The man spoke with an air and tone of truth:
the sketch was unmistakably hers. The whole thing
was full of vraisemblance, so to speak, and
bore me completely off my feet. The initials
beneath the sketch of Christian Garth were identical
with her own.
“He referred me to Captain Van
Dome for confirmation of the saving of the few remaining
passengers on the raft, and her presence in the ship
Latona, together with that of the child and negress.

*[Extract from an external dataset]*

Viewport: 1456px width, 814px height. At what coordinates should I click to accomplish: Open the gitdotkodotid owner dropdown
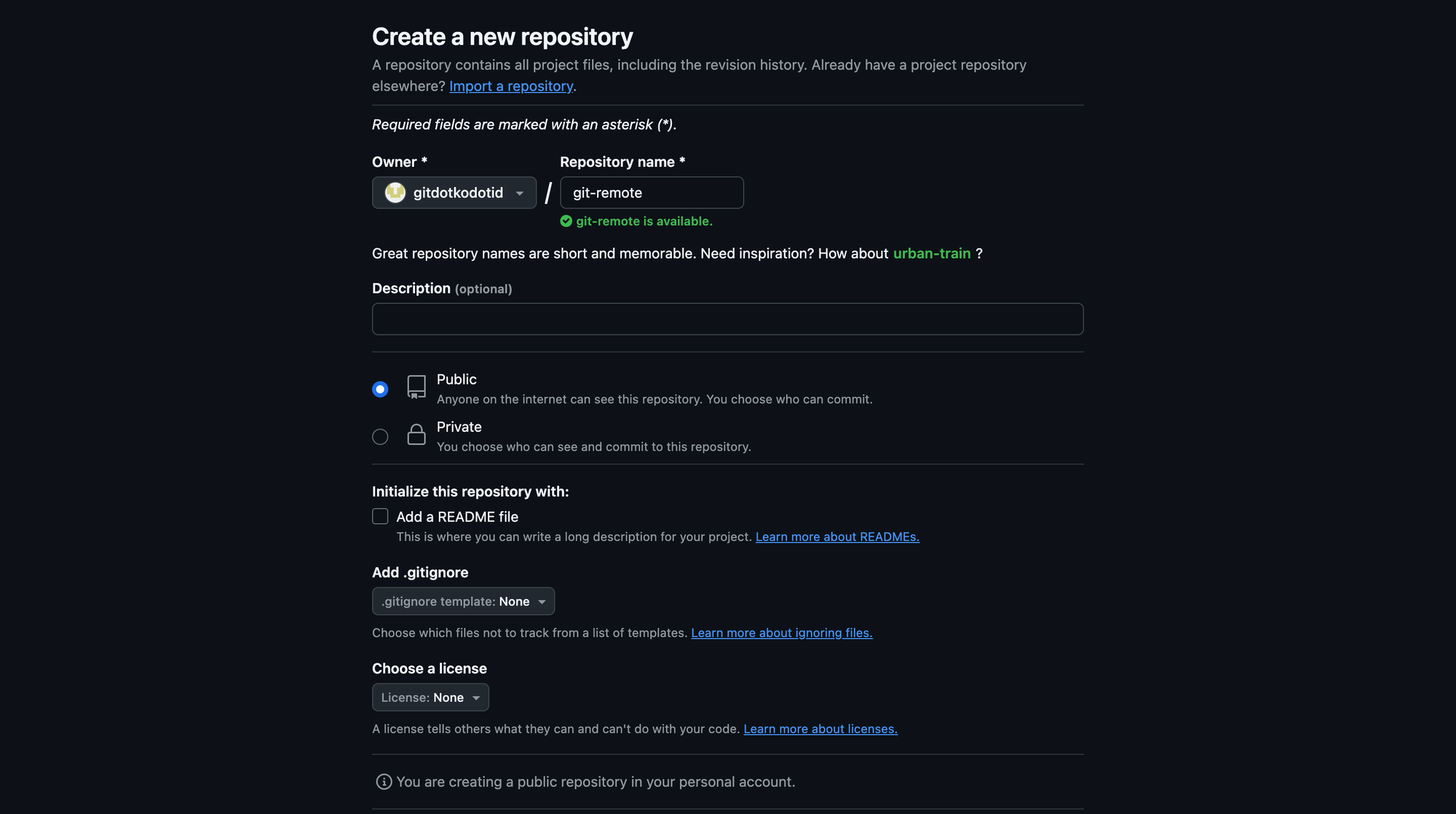pyautogui.click(x=454, y=193)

“I have seen Captain Van Dorne,
and he admits the part he played, on the representation
of Bainrothe; and, through the evidence of a newspaper
advertisement, of the previous autumn, which had met
his eye, to satisfy the puerile scruples of this really
good but ignorant man going no deeper than
the surface in his code of morals they were
obliged to tear out the record of their names, and
take refuge temporarily in the long-boat, before he
would swear to Miriam, in her state-room, that Bainrothe
was not on board.
“As to the habeas corpus
which would have gone into effect to-day, and which
the wretch managed to defeat by requiring an error
to be corrected in the writ, that no guiltless man
would have observed, I fear sometimes it will prove
ineffectual if we wait for the morrow. My plan
was to go at midnight with a party of my friends to
the house of this miscreant, and take the law in my
own hands; but, in this I could not stir, for the
reasons I have given you. Besides that, it was
risking too much her safety and reputation.
“She cannot be secretly removed,
of course, for we have a detective in the house able
and strong, besides the old well-paid negress, both
of whom ”
“Have played you false,”
I interrupted, rising impetuously, and throwing back
the loose leaf of the door, “and I am here to
tell you this. O friends, have you forgotten
me?”
And, rushing forward, I threw an arm
around each of those dear necks, weeping alternately
on the shoulder of one and the other of the two men
I loved best in the world, and who, for some moments,
sat silent and amazed!
Then Wentworth rose mutely, and clasped
me to his breast, and silence prevailed between us.
It comprehended all.
I think, when we meet again in heaven,
after that severance which is inevitable to those
who wear a mortal shape, we may feel as we did then,
but never before! The rapture the relief the
spiritual ecstasy surmounting, as on wings
of fire, pain, fatigue, suspense, anguish of mind
and body were in themselves lessons of immortality
beyond any that book or sage has issued from midnight
vigil or earthly tabernacle.
Not until a new order of things is
established, and we have done with tribulation, tears,
and death, shall we again know such sensations; nor
is it indeed quite certain that human heart and brain
could twice sustain them here below!